AIM OF THE TASK> Please quote the listing from the line with "Identify the location of battery-indicator: ⚡38." to the line with "pyautogui.click(x=561, y=160)", including both of those lines.

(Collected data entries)
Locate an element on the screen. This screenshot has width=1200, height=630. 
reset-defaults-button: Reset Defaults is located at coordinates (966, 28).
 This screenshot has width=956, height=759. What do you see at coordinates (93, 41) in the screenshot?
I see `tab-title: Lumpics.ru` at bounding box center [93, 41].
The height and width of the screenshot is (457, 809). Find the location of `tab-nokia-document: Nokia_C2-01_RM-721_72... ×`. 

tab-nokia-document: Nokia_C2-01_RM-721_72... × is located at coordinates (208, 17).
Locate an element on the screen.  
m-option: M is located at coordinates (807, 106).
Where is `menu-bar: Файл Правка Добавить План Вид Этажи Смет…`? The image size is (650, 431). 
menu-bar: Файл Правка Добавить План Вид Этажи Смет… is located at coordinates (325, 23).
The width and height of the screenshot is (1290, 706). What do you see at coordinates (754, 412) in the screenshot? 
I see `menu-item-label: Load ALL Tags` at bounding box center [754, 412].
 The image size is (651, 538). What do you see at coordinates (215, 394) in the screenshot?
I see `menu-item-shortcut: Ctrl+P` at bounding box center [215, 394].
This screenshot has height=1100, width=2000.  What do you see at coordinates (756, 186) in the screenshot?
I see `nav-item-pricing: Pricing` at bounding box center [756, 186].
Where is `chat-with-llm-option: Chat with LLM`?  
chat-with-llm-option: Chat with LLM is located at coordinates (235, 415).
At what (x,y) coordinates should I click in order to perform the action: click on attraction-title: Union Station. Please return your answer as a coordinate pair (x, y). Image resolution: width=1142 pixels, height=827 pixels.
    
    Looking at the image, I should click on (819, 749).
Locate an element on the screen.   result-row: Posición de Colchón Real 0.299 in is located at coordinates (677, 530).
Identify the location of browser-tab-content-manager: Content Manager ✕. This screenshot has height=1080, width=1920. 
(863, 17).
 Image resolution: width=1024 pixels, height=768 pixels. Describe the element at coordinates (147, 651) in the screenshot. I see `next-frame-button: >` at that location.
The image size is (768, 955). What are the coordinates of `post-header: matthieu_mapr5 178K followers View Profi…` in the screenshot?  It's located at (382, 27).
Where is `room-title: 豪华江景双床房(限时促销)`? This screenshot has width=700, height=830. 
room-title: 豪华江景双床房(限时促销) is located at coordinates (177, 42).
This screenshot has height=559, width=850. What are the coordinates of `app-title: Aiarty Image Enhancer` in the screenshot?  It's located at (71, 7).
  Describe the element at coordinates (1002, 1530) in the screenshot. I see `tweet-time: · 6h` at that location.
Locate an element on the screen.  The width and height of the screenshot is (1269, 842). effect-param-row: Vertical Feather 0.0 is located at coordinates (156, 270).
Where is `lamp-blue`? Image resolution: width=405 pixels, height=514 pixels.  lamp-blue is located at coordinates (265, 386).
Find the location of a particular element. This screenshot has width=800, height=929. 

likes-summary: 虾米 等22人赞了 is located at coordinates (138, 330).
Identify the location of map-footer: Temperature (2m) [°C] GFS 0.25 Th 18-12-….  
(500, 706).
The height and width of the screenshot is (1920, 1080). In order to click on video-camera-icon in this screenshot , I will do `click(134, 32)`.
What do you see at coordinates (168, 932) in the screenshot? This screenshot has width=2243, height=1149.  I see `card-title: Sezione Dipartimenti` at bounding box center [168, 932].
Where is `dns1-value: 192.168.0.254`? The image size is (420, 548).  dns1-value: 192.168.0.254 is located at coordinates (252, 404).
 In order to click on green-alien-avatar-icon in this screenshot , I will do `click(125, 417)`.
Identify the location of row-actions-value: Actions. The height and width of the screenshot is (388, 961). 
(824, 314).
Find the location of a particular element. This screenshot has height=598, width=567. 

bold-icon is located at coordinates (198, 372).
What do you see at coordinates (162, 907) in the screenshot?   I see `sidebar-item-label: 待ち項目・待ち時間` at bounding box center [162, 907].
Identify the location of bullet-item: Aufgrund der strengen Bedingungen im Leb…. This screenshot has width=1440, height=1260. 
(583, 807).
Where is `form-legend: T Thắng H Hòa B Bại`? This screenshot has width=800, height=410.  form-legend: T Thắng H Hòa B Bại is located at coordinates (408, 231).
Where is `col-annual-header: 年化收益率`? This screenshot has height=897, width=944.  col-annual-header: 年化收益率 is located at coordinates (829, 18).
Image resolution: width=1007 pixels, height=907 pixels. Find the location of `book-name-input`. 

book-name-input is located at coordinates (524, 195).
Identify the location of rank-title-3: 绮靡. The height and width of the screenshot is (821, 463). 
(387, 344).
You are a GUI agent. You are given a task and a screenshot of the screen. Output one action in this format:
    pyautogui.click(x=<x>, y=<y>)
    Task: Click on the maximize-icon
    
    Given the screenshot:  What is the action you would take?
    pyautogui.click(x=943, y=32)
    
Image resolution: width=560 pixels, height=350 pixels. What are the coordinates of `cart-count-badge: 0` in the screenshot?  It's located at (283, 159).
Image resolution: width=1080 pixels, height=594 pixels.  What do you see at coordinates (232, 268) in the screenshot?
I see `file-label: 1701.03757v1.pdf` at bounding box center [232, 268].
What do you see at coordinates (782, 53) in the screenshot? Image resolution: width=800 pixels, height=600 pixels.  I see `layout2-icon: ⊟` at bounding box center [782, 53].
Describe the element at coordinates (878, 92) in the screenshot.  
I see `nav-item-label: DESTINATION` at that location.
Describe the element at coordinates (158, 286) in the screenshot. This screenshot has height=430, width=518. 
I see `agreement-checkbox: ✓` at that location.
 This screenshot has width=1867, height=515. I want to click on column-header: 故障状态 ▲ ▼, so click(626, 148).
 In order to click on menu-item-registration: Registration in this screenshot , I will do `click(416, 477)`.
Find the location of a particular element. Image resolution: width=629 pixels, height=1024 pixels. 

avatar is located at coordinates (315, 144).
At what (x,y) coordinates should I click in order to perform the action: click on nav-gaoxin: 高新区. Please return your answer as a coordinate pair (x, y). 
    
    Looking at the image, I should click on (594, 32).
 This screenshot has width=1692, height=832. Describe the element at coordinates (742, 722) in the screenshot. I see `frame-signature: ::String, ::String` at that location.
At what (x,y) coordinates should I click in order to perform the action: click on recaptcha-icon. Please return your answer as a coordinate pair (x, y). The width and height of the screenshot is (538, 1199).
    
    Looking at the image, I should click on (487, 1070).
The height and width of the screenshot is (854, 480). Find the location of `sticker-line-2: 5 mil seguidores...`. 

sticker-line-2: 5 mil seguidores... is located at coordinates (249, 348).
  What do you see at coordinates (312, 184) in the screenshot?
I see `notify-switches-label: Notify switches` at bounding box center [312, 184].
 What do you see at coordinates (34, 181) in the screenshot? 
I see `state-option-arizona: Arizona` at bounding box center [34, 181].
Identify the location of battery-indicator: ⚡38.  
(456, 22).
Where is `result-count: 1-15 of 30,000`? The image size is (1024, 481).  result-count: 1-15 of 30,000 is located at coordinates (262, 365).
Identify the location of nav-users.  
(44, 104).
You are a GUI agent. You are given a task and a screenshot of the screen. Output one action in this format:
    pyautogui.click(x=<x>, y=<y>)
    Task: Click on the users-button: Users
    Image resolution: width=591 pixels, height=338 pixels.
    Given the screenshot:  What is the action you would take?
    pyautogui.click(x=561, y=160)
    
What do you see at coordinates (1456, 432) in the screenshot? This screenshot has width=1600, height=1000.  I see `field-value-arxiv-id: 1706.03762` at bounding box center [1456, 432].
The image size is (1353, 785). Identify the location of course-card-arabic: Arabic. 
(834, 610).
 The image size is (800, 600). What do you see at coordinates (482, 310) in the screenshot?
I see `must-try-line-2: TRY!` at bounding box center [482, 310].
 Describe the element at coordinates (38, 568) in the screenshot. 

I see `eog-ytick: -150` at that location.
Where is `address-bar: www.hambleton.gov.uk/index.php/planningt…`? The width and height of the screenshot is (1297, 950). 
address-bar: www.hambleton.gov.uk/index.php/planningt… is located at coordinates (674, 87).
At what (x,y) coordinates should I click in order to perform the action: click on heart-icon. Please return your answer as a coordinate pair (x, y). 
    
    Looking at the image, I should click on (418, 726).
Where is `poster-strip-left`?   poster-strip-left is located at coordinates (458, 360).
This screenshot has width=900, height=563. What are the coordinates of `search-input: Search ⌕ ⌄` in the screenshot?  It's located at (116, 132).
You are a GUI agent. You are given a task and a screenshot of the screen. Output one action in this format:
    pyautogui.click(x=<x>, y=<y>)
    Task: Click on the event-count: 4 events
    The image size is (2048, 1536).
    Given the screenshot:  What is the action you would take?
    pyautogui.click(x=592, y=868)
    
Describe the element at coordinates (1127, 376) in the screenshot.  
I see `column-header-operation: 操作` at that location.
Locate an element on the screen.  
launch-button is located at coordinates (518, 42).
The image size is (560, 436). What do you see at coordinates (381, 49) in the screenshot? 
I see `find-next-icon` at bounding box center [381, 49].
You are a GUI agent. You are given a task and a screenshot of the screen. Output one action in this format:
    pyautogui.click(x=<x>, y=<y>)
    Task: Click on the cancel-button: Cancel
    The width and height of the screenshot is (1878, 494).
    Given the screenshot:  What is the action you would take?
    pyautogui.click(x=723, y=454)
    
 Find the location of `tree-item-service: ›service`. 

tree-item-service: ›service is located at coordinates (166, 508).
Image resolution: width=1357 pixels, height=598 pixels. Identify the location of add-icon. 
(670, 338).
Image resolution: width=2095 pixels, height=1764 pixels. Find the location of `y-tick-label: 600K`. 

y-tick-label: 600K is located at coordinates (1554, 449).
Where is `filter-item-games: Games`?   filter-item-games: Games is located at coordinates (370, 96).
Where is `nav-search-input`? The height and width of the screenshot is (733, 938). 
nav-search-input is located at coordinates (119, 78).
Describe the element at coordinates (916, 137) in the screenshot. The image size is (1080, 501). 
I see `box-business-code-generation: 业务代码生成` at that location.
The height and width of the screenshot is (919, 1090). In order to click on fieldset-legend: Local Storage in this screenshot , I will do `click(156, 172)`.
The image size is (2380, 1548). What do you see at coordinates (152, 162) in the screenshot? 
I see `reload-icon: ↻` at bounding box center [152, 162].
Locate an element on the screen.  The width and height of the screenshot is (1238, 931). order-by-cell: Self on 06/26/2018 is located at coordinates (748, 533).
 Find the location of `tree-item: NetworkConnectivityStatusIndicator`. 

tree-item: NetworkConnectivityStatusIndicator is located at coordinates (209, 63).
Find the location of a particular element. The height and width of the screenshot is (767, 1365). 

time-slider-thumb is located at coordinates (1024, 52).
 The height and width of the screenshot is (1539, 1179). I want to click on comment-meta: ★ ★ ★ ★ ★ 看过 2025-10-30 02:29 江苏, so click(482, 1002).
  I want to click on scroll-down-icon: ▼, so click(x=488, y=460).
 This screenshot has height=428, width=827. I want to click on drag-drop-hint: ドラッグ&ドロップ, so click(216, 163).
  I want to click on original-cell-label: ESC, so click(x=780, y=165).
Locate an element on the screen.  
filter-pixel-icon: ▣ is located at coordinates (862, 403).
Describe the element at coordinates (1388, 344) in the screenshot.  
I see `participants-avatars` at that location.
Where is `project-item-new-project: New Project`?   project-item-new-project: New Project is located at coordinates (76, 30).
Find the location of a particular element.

RESPONSE>
Identify the location of battery-indicator: ⚡38.  
(456, 22).
Where is `result-count: 1-15 of 30,000`? The image size is (1024, 481).  result-count: 1-15 of 30,000 is located at coordinates (262, 365).
Identify the location of nav-users.  
(44, 104).
You are a GUI agent. You are given a task and a screenshot of the screen. Output one action in this format:
    pyautogui.click(x=<x>, y=<y>)
    Task: Click on the users-button: Users
    Image resolution: width=591 pixels, height=338 pixels.
    Given the screenshot:  What is the action you would take?
    pyautogui.click(x=561, y=160)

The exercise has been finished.